Light and electron microscopic investigations on the radula complex and radula formation ofBiomphalaria glabrata say (=Australorbis gl.) (Gastropoda, Basommatophora)

Summary Biomphalaria (Australorbis) glabrata has a preradular as well as a postradular pocket and a collostyle hood. The odontophore cartilage does not consist of cartilage, but of cells which are characterized by numerous vesicles, mitochondria, and muscle fibres in the periphery; other cells contain large amounts of glycogen. The odontoblasts are characterized by unusually long microvilli which reach into the newly formed radula teeth. The formation of a tooth begins above the posterior odontoblast which has at first only short microvilli. The tooth seems to be raised by the extension of these microvilli. Microfibrils are formed in the electron dense material which is present in the small space between the microvilli; probably these microfibrils contain chitin. Obviously the interlacing of the bundles of microfibrils in a tooth corresponds with the complex arrangement of the long microvilli during formation of the tooth. Finally the microvilli are integrated into the newly formed tooth and radular membrane. Several odontoblasts join to form a single tooth.
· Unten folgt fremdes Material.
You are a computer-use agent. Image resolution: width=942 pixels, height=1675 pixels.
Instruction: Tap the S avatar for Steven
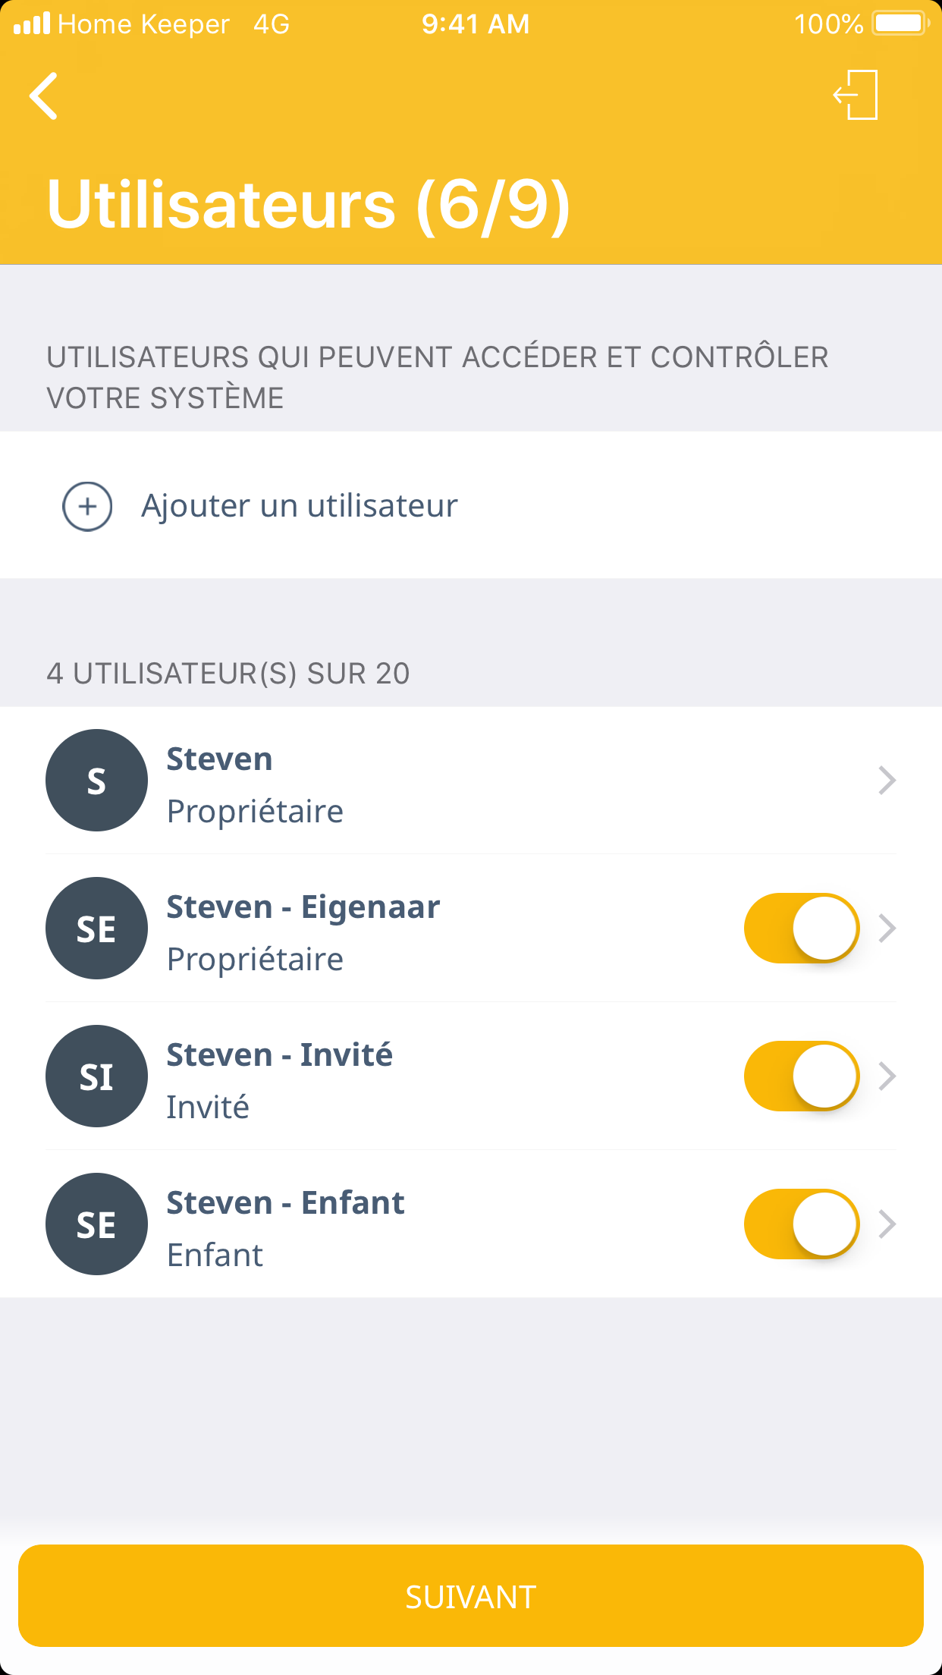pyautogui.click(x=96, y=781)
The radular membrane is secreted mainly or exclusively by the most anterior odontoblast. The cells of the superior epithelium surround the radula teeth. The so-called secretion cavity seems to be an artifact. Electron dense material is present between teeth and superior epithelium which is not apposed to but seems to be integrated into the teeth. The cells of the inferior epithelium show considerable secretory activity; the secretions seem to be incorporated into radular teeth and membrane.